I want the stupid foot killing high heels I suppose some times, and the ability to wear a skirt and look awesome. I want to browse in a jewellery store, and not look like a husband shopping for her. I want to be able to look at clothing and ask a sales person, does this come in yellow? Of be able to try on shoes and ask, they are a bit tight, do you have anything in my size?
I live for 'can I help you miss?'. I don't today see that in sight though

I have heard a friend's experiences of going the full journey. Man I can NOT picture affording laser hair removal.
Might be nice to not need to shave though. It seems to grow back so fast I can almost see it doing it.
But I often shave just so I can sit here and not feel it on my legs. Which is enough most days I guess.
It's not like I need to fret over not shaving for a day. I mean, no one will be seeing my legs most of the year.
This coming summer though, I WILL be finding shorts that are NOT long on the leg length and yelling to all 'old man's shorts'. I will master my sewing machine or else. I plan to buy shorts and adjust the legs damn it. I rather enjoyed walking around last summer with shaved legs in shorts. And this year the shorts will be shorter and more form fitting if I have to do it myself.

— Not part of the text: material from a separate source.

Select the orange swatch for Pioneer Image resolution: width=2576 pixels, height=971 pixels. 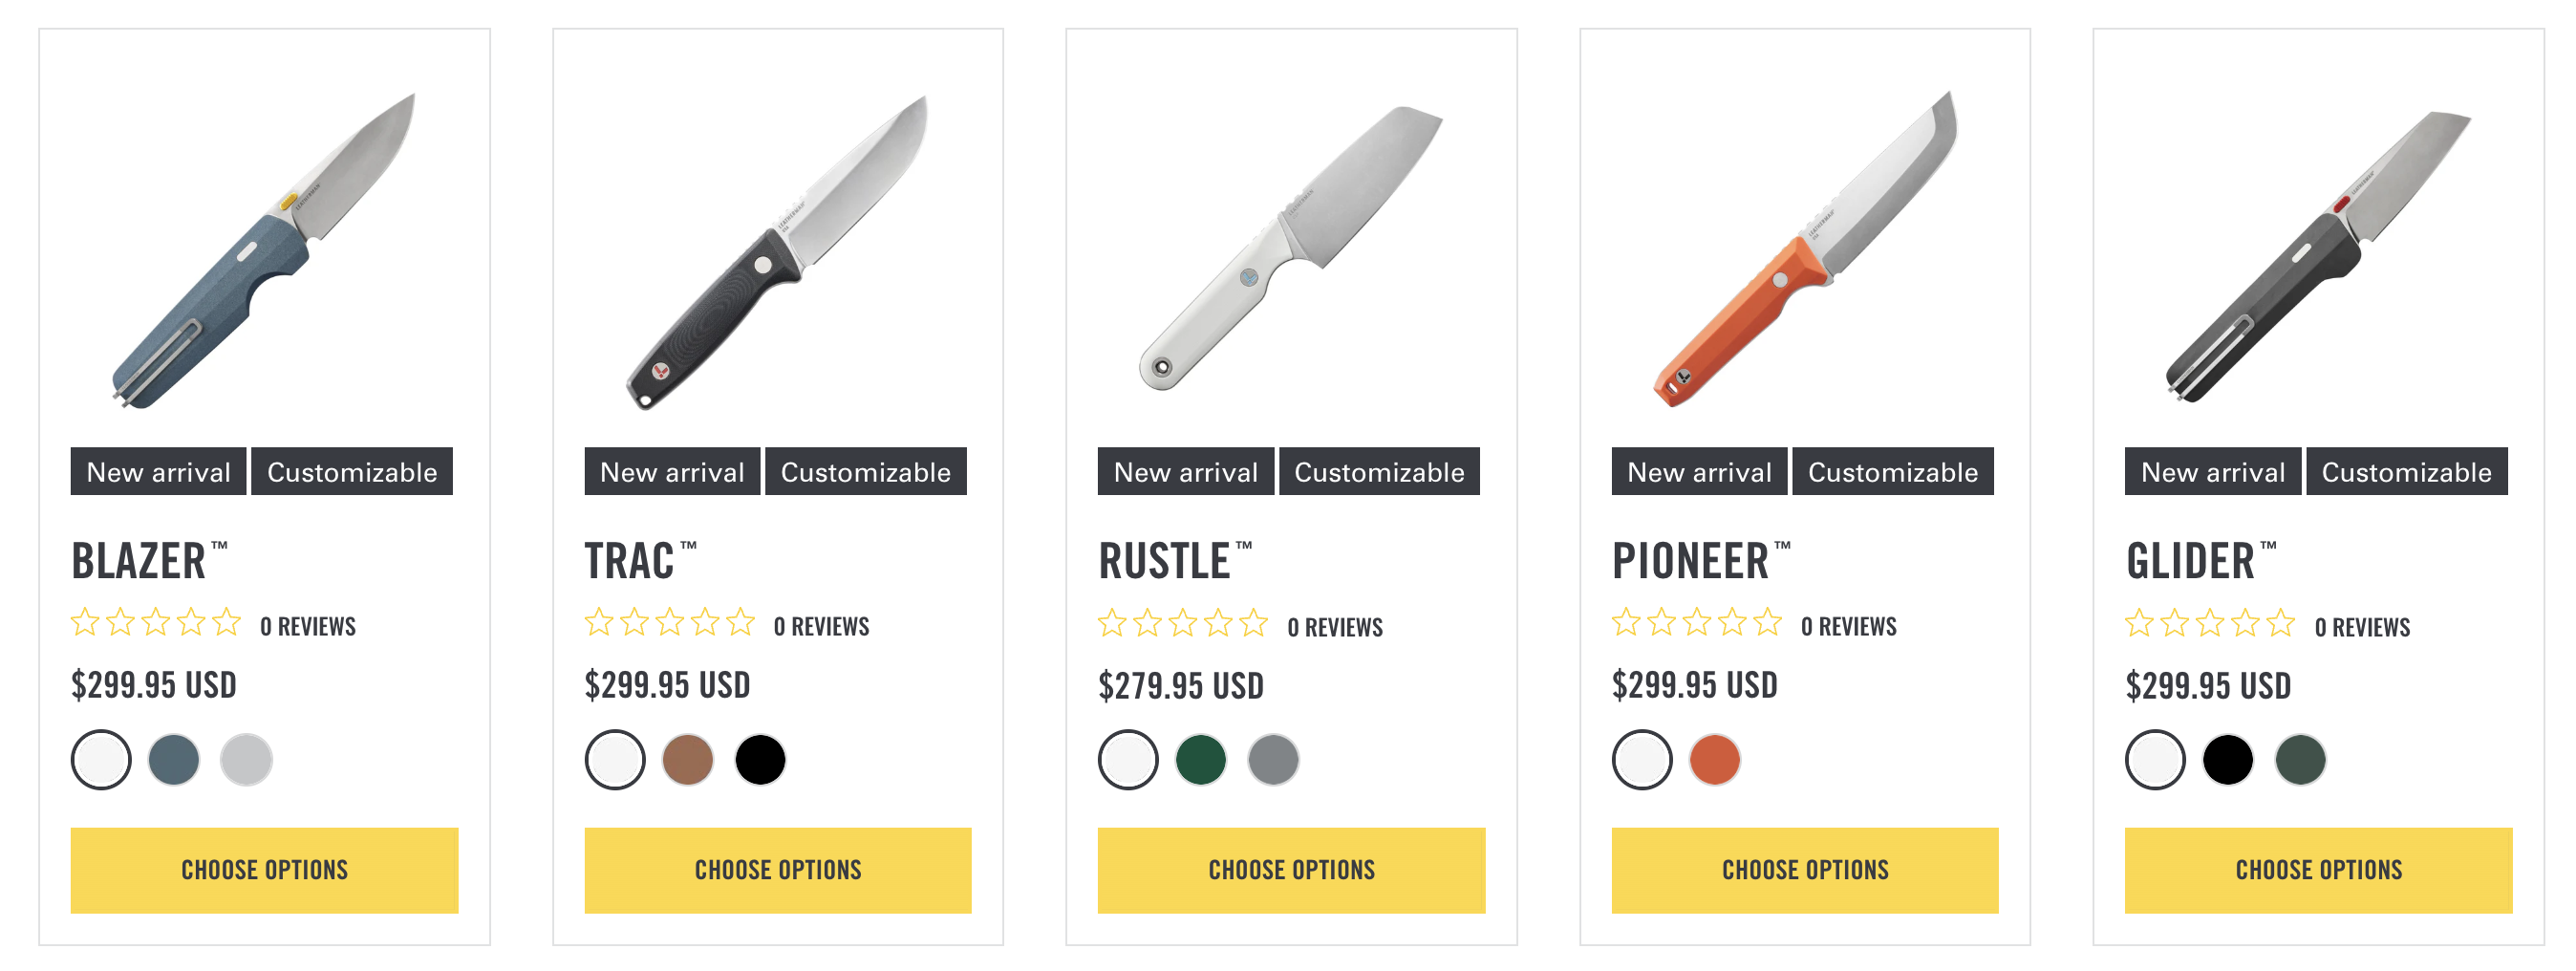[x=1715, y=760]
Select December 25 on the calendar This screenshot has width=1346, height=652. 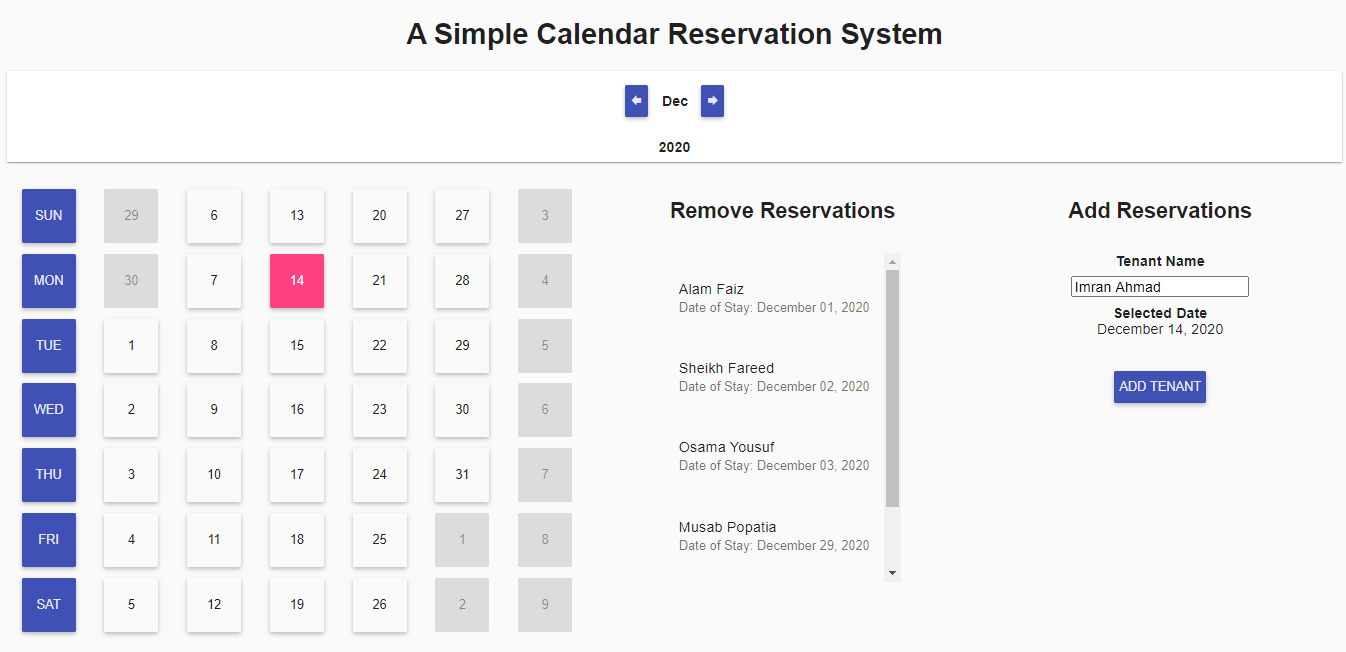(379, 539)
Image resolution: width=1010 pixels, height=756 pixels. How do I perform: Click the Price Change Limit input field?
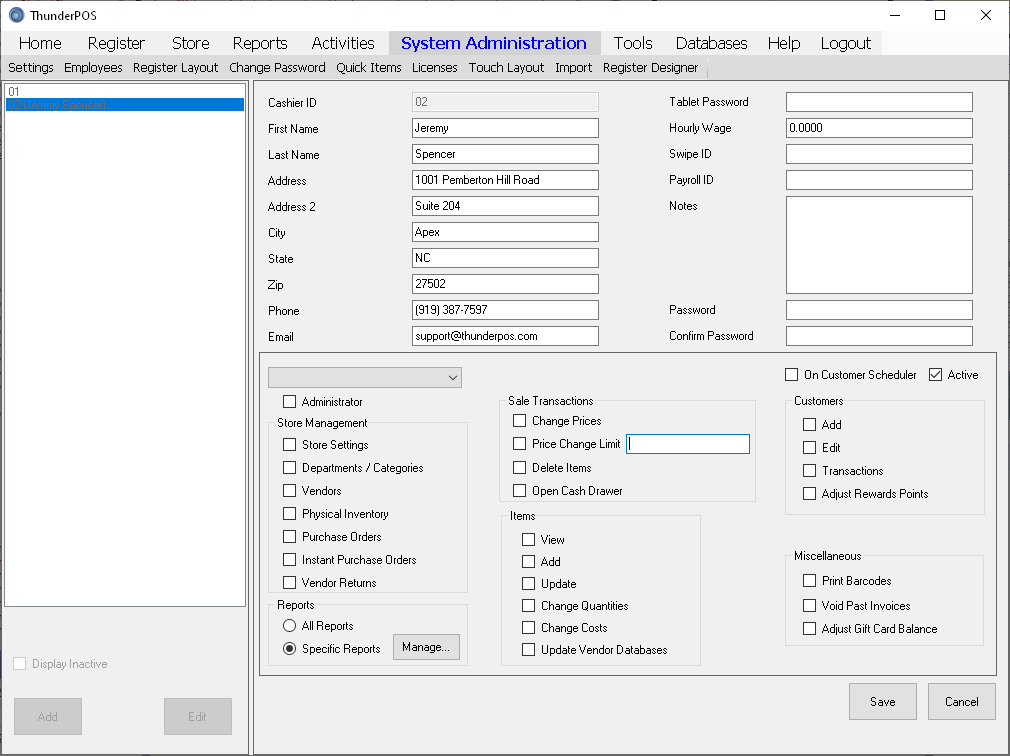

But I am not sure how much I can do with almost nothing to work with. I will need a wig or forget the process entirely. Soooo hot as hell day or not, a bra will be the least of my problems staying cool on a hot day. I also need to ->-bleeped-<- or get off the pot on buying a wig and finding out finally, will I look like a farce with one on or not? Because that in a nutshell is the dividing line. I will NOT walk down the street and be something to laugh at. NO one wants to get laughed at on a regular basis.
And if I walk to Tim Horton's just once as a female, it's all the way all the time or not at all. I am not planning to be a part time female.
I don't call it cross dressing. To me cross dressing is something MEN do for their own reasons. I might be in a male shell, but, I am not a man, and I refuse to be labelled one in any fashion.
But I can't forsee any day when I will be in a position where I can say 'go ahead doc, time I got this penis and these testicles removed'. But that is also likely me speaking from a lack of knowledge in some cases. That, and I can't think of a day when the wife will not want sex the way our marriage started out having it. And I can respect her needs there.
The hardest part of a relationship comes when a person understands, it is not all about the person, you need to allow for the other individual too.
Pity is, if I was suddenly rich, my life likely would be a lot of moot.
My ideal world is a house out of town ie rural, tree surrounded, and this vision concealed so I could walk my property naked if I so wished, and have a wood working shop where I could spend my days in non gender specific bliss. I wouldn't need girls clothes or mens clothes or any clothes, and the shop would keep me out of my wife's hair and everyone would be happy.